Adaptive management is the operational translation of resilience theory into governance and organizational practice. Rather than specifying a correct configuration and enforcing compliance, it treats every intervention as an experiment: a hypothesis about what will work, implemented with rigorous monitoring of consequences, adjusted based on what the monitoring reveals. The approach is less efficient than optimization-based management. It tolerates failure, maintains redundancy, and refuses to converge prematurely on a single model. It is more effective in systems — like the AI transition — whose conditions change faster than planning cycles can accommodate and whose future states cannot be specified in advance.
The Everglades restoration provides the canonical example. After decades of command-and-control water management that succeeded by engineering metrics while slowly destroying the ecosystem, the Comprehensive Everglades Restoration Plan adopted an adaptive framework. Rather than specifying a target hydrological regime, the plan established restoration goals, implemented a portfolio of interventions, and committed to monitoring outcomes and adjusting based on evidence. Slower than command-and-control. Less certain in specific timelines. More effective because it could respond to surprises — and in a system as complex as the Everglades, surprises were the dominant feature.
AI governance faces the same structural challenge. The system being governed is complex, dynamic, and operating in a phase where conditions change faster than static frameworks can accommodate. An adaptive approach would establish broadly agreed goals — broadly distributed benefit, protection against displacement-driven poverty traps, maintenance of institutional infrastructure for developing human judgment — and implement a portfolio of interventions advancing those goals, while committing to monitoring and adjustment.

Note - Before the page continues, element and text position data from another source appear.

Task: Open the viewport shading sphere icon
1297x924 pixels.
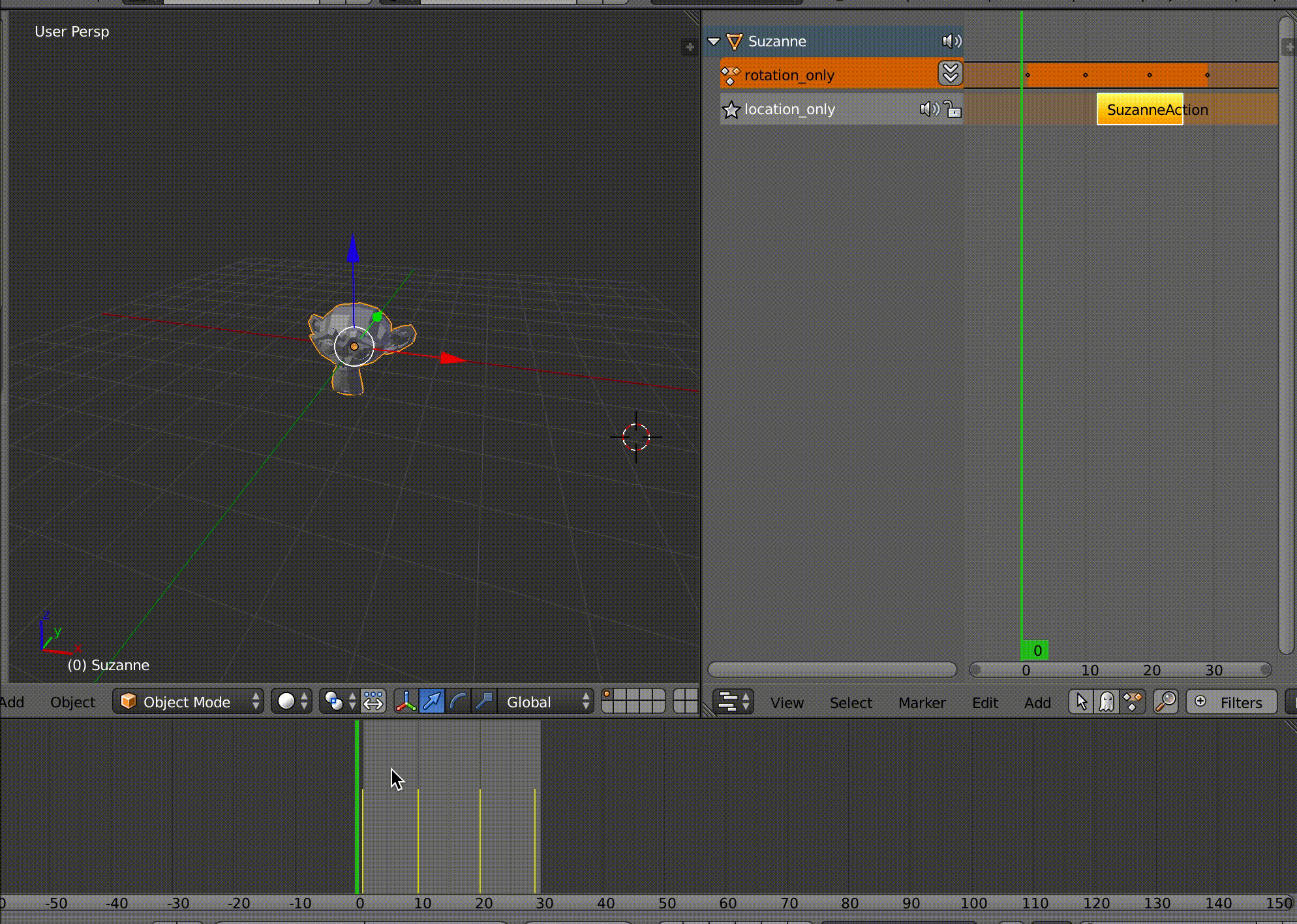Action: point(287,701)
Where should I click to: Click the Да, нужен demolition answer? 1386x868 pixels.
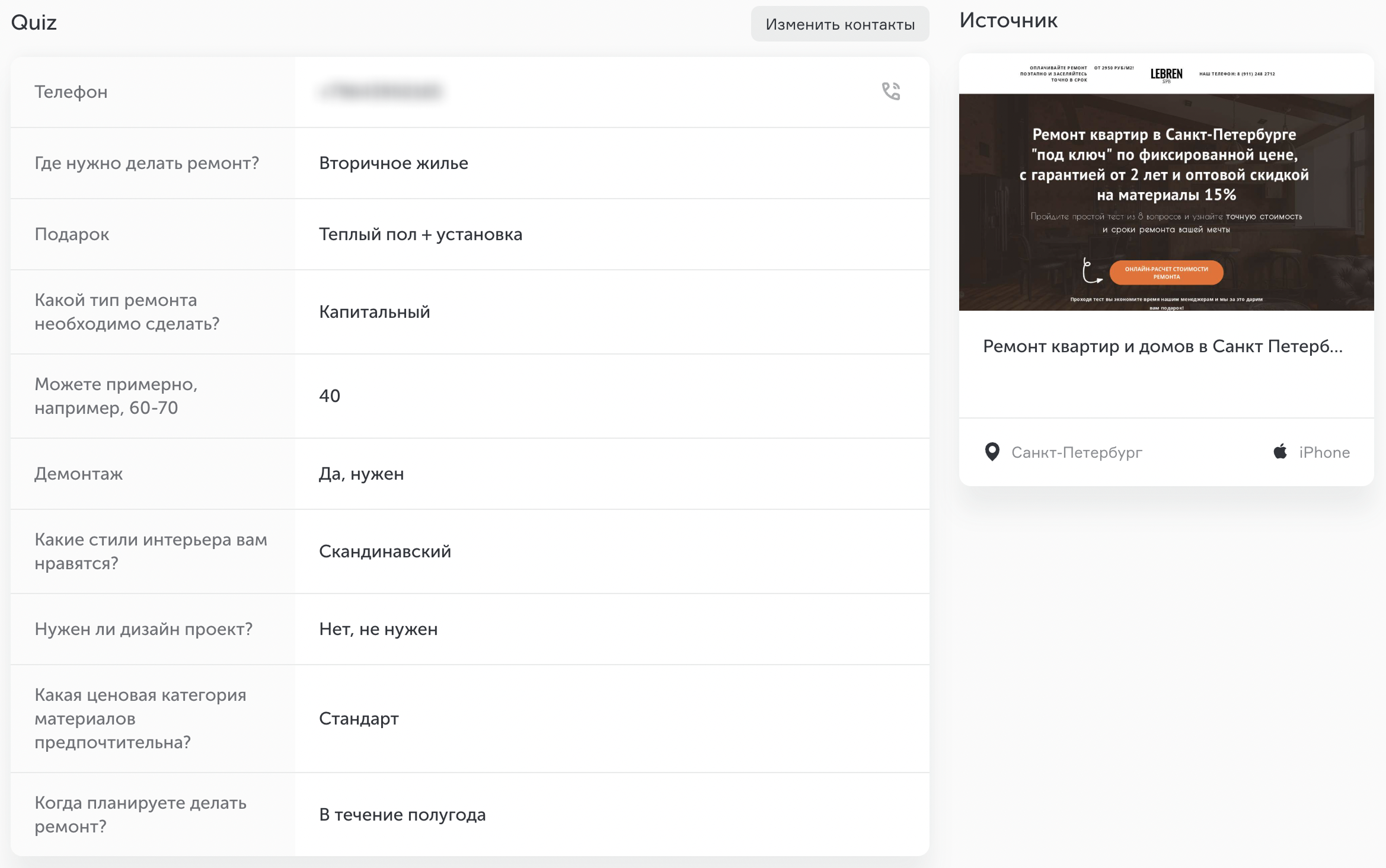click(361, 474)
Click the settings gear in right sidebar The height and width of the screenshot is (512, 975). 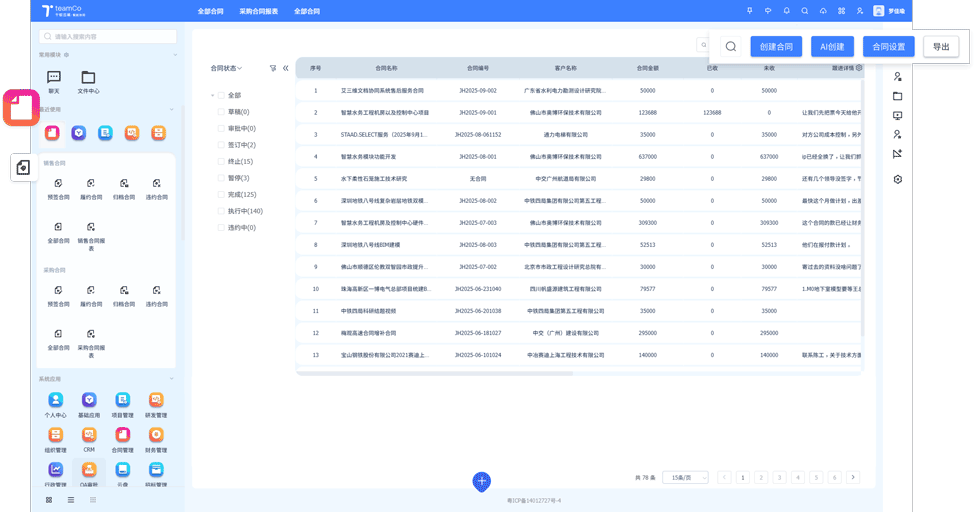click(x=897, y=179)
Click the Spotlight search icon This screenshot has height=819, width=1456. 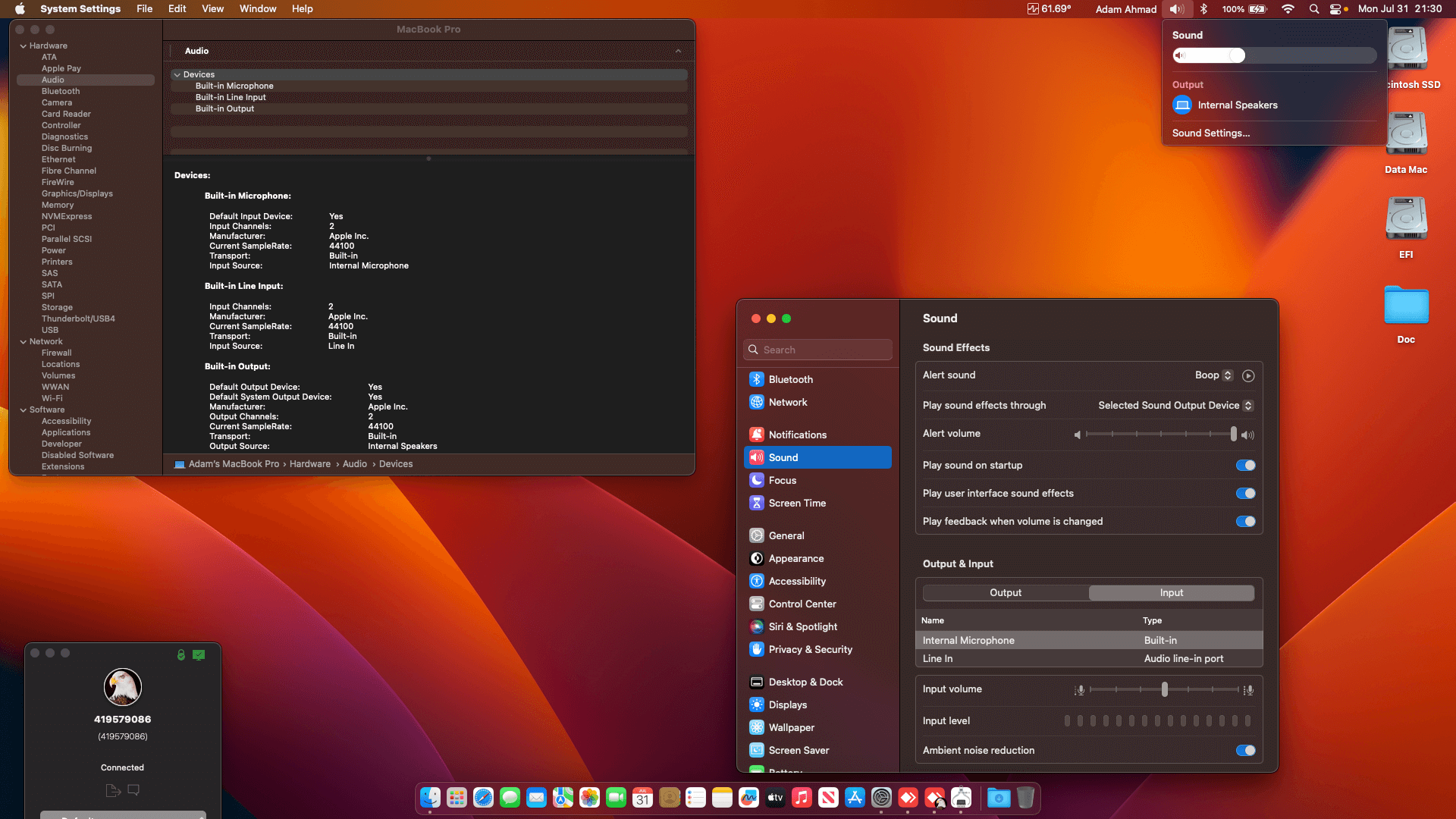coord(1313,9)
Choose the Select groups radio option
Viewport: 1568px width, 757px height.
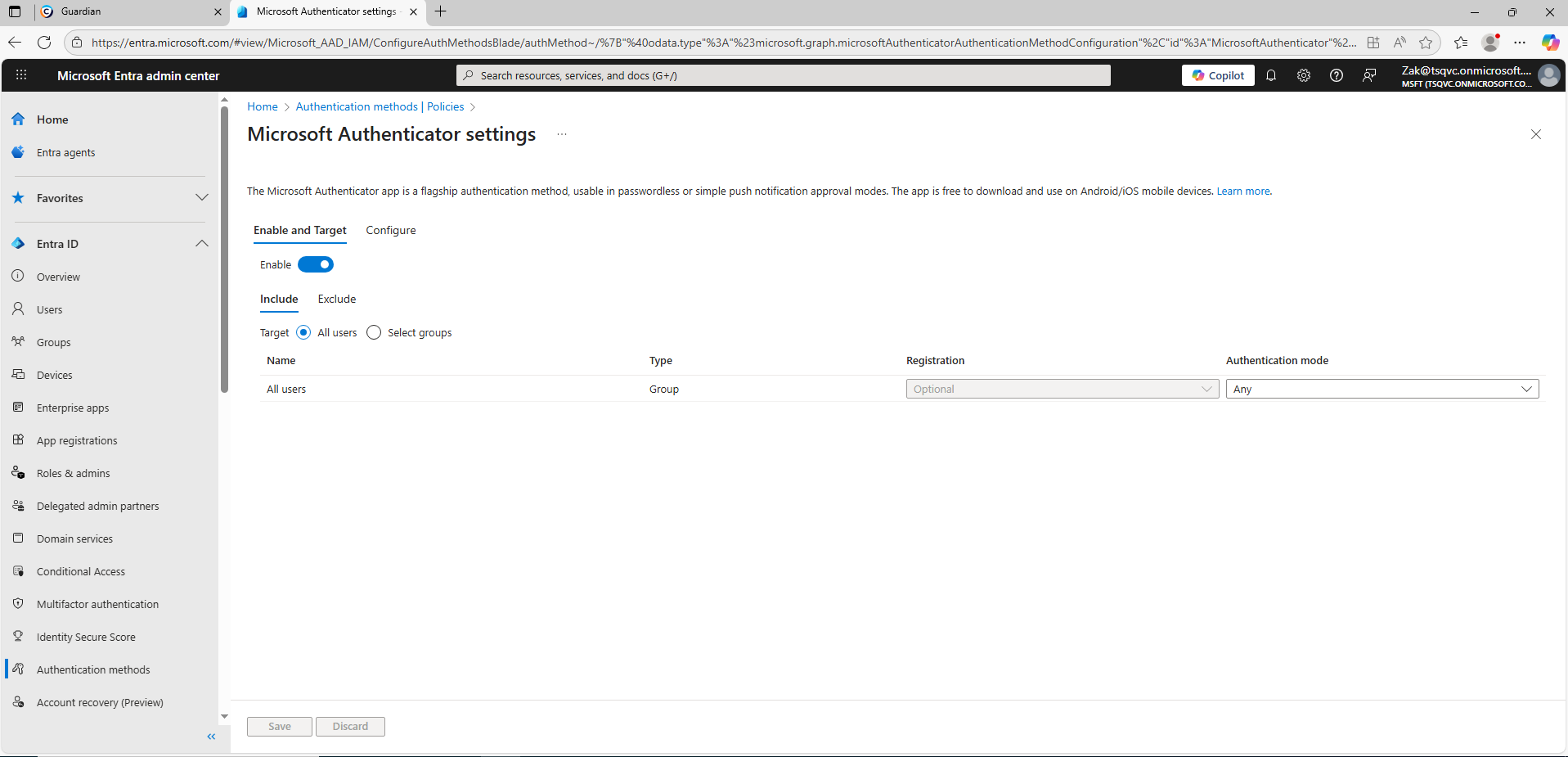(374, 332)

Four principles characterize adaptive governance applied to the AI transition: govern for learning rather than compliance; govern across scales rather than within siloed jurisdictions; maintain diversity of approach rather than converging on a single model; and incorporate diverse knowledge, not just expert assessment. The Berkeley workplace researchers' documentation of AI-augmented work's lived reality is exactly the kind of experiential knowledge that expert panels cannot produce but adaptive governance requires.
The difficulty is that adaptive management is harder to implement than conservation-phase governance. It requires institutional arrangements capable of learning. It requires political cultures that tolerate experimentation. It requires fiscal commitments that persist across electoral cycles. These requirements are demanding. They may exceed the capacity of many existing governance systems. But the alternative — static governance applied to a release-phase phenomenon — produces either irrelevance, as the transition outpaces the governance, or harm, as frameworks designed for conditions that no longer exist produce consequences their framers never intended.
Adaptive management was developed by Holling and colleagues at the University of British Columbia in the 1970s, initially for fisheries and forestry management, and extended through decades of application to ecosystems exhibiting complex nonlinear dynamics. Its extension to social-ecological systems and eventually to technology governance came through the Resilience Alliance and related research networks.
Treat interventions as experiments. Specify hypotheses; monitor outcomes; adjust based on evidence.
Govern for learning, not compliance. The framework accumulates knowledge; the static rule freezes it.
Polycentric architecture. Multiple overlapping governance bodies at different scales, connected through information flows.
Maintain diversity. A portfolio of approaches run in parallel outperforms premature convergence on a single model.
Incorporate experiential knowledge. Workers, families, and institutional insiders possess knowledge expert panels cannot substitute for.
Critics argue that adaptive management can become an excuse for indecision — continuous experimentation as a substitute for commitment. Defenders respond that adaptive management requires clear goals and rigorous monitoring; what varies is the pathway, not the destination. A further tension concerns democratic accountability: adaptive institutions must balance the flexibility the framework requires with the predictability democratic legitimacy demands. The most defensible implementations embed adaptive mechanisms within stable normative frameworks rather than treating all parameters as contingent.